Data under study:
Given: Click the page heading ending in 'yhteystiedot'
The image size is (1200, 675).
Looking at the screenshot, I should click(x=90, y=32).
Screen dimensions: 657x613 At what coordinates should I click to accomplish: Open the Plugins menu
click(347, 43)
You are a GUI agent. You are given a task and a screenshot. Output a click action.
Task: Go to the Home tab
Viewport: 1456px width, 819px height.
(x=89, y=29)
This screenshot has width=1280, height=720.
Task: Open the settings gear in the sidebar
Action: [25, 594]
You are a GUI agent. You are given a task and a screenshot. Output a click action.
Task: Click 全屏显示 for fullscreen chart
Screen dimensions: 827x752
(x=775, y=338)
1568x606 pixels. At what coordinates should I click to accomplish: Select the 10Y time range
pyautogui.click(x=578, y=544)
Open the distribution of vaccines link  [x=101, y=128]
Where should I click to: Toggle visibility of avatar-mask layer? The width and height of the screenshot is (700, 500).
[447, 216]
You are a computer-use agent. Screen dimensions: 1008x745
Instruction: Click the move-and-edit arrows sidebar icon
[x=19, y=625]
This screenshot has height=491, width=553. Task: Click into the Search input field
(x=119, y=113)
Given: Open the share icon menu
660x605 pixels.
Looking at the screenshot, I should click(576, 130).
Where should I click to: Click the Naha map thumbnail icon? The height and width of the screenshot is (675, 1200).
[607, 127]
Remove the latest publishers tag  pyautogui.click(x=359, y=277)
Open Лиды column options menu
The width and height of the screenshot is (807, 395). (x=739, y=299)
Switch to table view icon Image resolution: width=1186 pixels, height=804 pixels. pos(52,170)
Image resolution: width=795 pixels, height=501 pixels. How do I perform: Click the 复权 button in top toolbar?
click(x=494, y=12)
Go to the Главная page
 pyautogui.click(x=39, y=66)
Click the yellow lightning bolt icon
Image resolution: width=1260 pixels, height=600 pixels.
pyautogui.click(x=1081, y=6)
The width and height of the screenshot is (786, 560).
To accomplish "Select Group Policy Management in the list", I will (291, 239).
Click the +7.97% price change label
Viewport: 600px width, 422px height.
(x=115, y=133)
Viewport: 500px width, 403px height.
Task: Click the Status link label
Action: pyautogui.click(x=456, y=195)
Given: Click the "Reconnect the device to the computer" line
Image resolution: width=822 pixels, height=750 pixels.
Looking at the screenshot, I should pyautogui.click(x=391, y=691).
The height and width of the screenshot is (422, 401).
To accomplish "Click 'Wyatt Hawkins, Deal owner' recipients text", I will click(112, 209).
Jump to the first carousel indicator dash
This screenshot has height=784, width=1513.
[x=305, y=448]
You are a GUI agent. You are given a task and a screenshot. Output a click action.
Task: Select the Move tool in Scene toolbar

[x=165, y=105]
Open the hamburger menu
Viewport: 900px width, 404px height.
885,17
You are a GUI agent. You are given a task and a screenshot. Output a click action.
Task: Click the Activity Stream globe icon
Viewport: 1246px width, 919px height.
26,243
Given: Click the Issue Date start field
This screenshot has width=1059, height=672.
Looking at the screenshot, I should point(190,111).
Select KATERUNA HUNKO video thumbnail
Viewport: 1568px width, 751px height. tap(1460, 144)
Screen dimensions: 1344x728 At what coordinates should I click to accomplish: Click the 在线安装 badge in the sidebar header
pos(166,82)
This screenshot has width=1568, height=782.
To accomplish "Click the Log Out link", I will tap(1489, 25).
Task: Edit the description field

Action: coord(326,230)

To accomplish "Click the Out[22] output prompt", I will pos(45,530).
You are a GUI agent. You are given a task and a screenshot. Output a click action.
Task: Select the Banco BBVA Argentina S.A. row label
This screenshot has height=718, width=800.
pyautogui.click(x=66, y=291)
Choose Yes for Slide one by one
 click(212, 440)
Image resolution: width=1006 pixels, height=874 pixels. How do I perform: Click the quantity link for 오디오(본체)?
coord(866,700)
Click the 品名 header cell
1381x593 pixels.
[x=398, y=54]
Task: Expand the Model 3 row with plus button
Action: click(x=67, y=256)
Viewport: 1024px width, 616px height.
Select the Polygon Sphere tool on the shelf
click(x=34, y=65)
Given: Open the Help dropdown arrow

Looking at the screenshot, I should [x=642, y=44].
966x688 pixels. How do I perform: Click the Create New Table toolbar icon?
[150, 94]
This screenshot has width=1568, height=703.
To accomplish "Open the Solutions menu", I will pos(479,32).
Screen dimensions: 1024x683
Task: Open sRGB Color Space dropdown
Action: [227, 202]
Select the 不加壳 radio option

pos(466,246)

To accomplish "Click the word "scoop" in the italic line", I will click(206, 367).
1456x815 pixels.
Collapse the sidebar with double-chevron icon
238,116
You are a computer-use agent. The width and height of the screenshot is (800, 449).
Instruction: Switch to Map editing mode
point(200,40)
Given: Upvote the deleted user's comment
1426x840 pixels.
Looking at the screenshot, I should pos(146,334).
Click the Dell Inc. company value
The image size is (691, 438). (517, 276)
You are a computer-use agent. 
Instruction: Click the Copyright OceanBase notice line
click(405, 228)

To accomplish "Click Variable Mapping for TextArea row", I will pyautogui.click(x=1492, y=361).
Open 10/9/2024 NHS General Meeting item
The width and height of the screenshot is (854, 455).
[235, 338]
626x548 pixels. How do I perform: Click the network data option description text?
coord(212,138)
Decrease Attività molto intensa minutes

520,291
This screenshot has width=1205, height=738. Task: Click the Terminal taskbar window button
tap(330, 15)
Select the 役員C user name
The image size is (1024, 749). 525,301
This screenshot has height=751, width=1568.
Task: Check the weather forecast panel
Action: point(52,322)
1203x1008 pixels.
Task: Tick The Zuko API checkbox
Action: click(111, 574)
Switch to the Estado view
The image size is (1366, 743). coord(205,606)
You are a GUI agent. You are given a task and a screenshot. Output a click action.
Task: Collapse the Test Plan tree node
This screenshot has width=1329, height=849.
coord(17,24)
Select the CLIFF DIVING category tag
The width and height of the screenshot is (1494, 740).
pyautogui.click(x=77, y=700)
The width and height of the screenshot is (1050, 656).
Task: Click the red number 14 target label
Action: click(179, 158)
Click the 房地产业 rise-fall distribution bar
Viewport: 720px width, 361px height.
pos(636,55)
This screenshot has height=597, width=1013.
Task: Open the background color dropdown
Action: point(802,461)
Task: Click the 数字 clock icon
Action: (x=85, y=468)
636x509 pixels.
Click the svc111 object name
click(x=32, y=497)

Exercise aim:
The reply should contain all of the entries exactly as shown above.

Task output:
Given: Click the page heading ending in 'yhteystiedot'
The image size is (1200, 675).
Looking at the screenshot, I should click(x=90, y=32).
Screen dimensions: 657x613 At what coordinates should I click to accomplish: Open the Plugins menu
click(347, 43)
You are a GUI agent. You are given a task and a screenshot. Output a click action.
Task: Go to the Home tab
Viewport: 1456px width, 819px height.
(x=89, y=29)
This screenshot has width=1280, height=720.
Task: Open the settings gear in the sidebar
Action: [25, 594]
You are a GUI agent. You are given a task and a screenshot. Output a click action.
Task: Click 全屏显示 for fullscreen chart
Screen dimensions: 827x752
(x=775, y=338)
1568x606 pixels. At what coordinates should I click to accomplish: Select the 10Y time range
pyautogui.click(x=578, y=544)
Open the distribution of vaccines link  [x=101, y=128]
Where should I click to: Toggle visibility of avatar-mask layer? The width and height of the screenshot is (700, 500).
[447, 216]
You are a computer-use agent. Screen dimensions: 1008x745
Instruction: Click the move-and-edit arrows sidebar icon
[x=19, y=625]
This screenshot has height=491, width=553. Task: Click into the Search input field
(x=119, y=113)
Given: Open the share icon menu
660x605 pixels.
Looking at the screenshot, I should click(576, 130).
Where should I click to: Click the Naha map thumbnail icon? The height and width of the screenshot is (675, 1200).
[607, 127]
Remove the latest publishers tag  pyautogui.click(x=359, y=277)
Open Лиды column options menu
The width and height of the screenshot is (807, 395). (x=739, y=299)
Switch to table view icon Image resolution: width=1186 pixels, height=804 pixels. pos(52,170)
Image resolution: width=795 pixels, height=501 pixels. How do I perform: Click the 复权 button in top toolbar?
click(x=494, y=12)
Go to the Главная page
 pyautogui.click(x=39, y=66)
Click the yellow lightning bolt icon
Image resolution: width=1260 pixels, height=600 pixels.
pyautogui.click(x=1081, y=6)
The width and height of the screenshot is (786, 560).
To accomplish "Select Group Policy Management in the list", I will (291, 239).
Click the +7.97% price change label
Viewport: 600px width, 422px height.
(x=115, y=133)
Viewport: 500px width, 403px height.
Task: Click the Status link label
Action: pyautogui.click(x=456, y=195)
Given: Click the "Reconnect the device to the computer" line
Image resolution: width=822 pixels, height=750 pixels.
Looking at the screenshot, I should pyautogui.click(x=391, y=691).
The height and width of the screenshot is (422, 401).
To accomplish "Click 'Wyatt Hawkins, Deal owner' recipients text", I will click(112, 209).
Jump to the first carousel indicator dash
This screenshot has height=784, width=1513.
[x=305, y=448]
You are a GUI agent. You are given a task and a screenshot. Output a click action.
Task: Select the Move tool in Scene toolbar

[x=165, y=105]
Open the hamburger menu
Viewport: 900px width, 404px height.
885,17
You are a GUI agent. You are given a task and a screenshot. Output a click action.
Task: Click the Activity Stream globe icon
Viewport: 1246px width, 919px height.
26,243
Given: Click the Issue Date start field
This screenshot has width=1059, height=672.
Looking at the screenshot, I should point(190,111).
Select KATERUNA HUNKO video thumbnail
Viewport: 1568px width, 751px height. tap(1460, 144)
Screen dimensions: 1344x728 At what coordinates should I click to accomplish: Click the 在线安装 badge in the sidebar header
pos(166,82)
This screenshot has width=1568, height=782.
To accomplish "Click the Log Out link", I will tap(1489, 25).
Task: Edit the description field

Action: coord(326,230)

To accomplish "Click the Out[22] output prompt", I will pos(45,530).
You are a GUI agent. You are given a task and a screenshot. Output a click action.
Task: Select the Banco BBVA Argentina S.A. row label
This screenshot has height=718, width=800.
pyautogui.click(x=66, y=291)
Choose Yes for Slide one by one
 click(212, 440)
Image resolution: width=1006 pixels, height=874 pixels. How do I perform: Click the quantity link for 오디오(본체)?
coord(866,700)
Click the 品名 header cell
1381x593 pixels.
[x=398, y=54]
Task: Expand the Model 3 row with plus button
Action: click(x=67, y=256)
Viewport: 1024px width, 616px height.
Select the Polygon Sphere tool on the shelf
click(x=34, y=65)
Given: Open the Help dropdown arrow

Looking at the screenshot, I should [x=642, y=44].
966x688 pixels. How do I perform: Click the Create New Table toolbar icon?
[150, 94]
This screenshot has width=1568, height=703.
To accomplish "Open the Solutions menu", I will pos(479,32).
Screen dimensions: 1024x683
Task: Open sRGB Color Space dropdown
Action: [227, 202]
Select the 不加壳 radio option

pos(466,246)

To accomplish "Click the word "scoop" in the italic line", I will click(206, 367).
1456x815 pixels.
Collapse the sidebar with double-chevron icon
238,116
You are a computer-use agent. The width and height of the screenshot is (800, 449).
Instruction: Switch to Map editing mode
point(200,40)
Given: Upvote the deleted user's comment
1426x840 pixels.
Looking at the screenshot, I should pos(146,334).
Click the Dell Inc. company value
The image size is (691, 438). (517, 276)
You are a computer-use agent. 
Instruction: Click the Copyright OceanBase notice line
click(405, 228)

To accomplish "Click Variable Mapping for TextArea row", I will pyautogui.click(x=1492, y=361).
Open 10/9/2024 NHS General Meeting item
The width and height of the screenshot is (854, 455).
[235, 338]
626x548 pixels. How do I perform: Click the network data option description text?
coord(212,138)
Decrease Attività molto intensa minutes

520,291
This screenshot has width=1205, height=738. Task: Click the Terminal taskbar window button
tap(330, 15)
Select the 役員C user name
The image size is (1024, 749). 525,301
This screenshot has height=751, width=1568.
Task: Check the weather forecast panel
Action: point(52,322)
1203x1008 pixels.
Task: Tick The Zuko API checkbox
Action: click(111, 574)
Switch to the Estado view
The image size is (1366, 743). coord(205,606)
You are a GUI agent. You are given a task and a screenshot. Output a click action.
Task: Collapse the Test Plan tree node
This screenshot has width=1329, height=849.
coord(17,24)
Select the CLIFF DIVING category tag
The width and height of the screenshot is (1494, 740).
pyautogui.click(x=77, y=700)
The width and height of the screenshot is (1050, 656).
Task: Click the red number 14 target label
Action: click(179, 158)
Click the 房地产业 rise-fall distribution bar
Viewport: 720px width, 361px height.
pos(636,55)
This screenshot has height=597, width=1013.
Task: Open the background color dropdown
Action: point(802,461)
Task: Click the 数字 clock icon
Action: (x=85, y=468)
636x509 pixels.
Click the svc111 object name
click(x=32, y=497)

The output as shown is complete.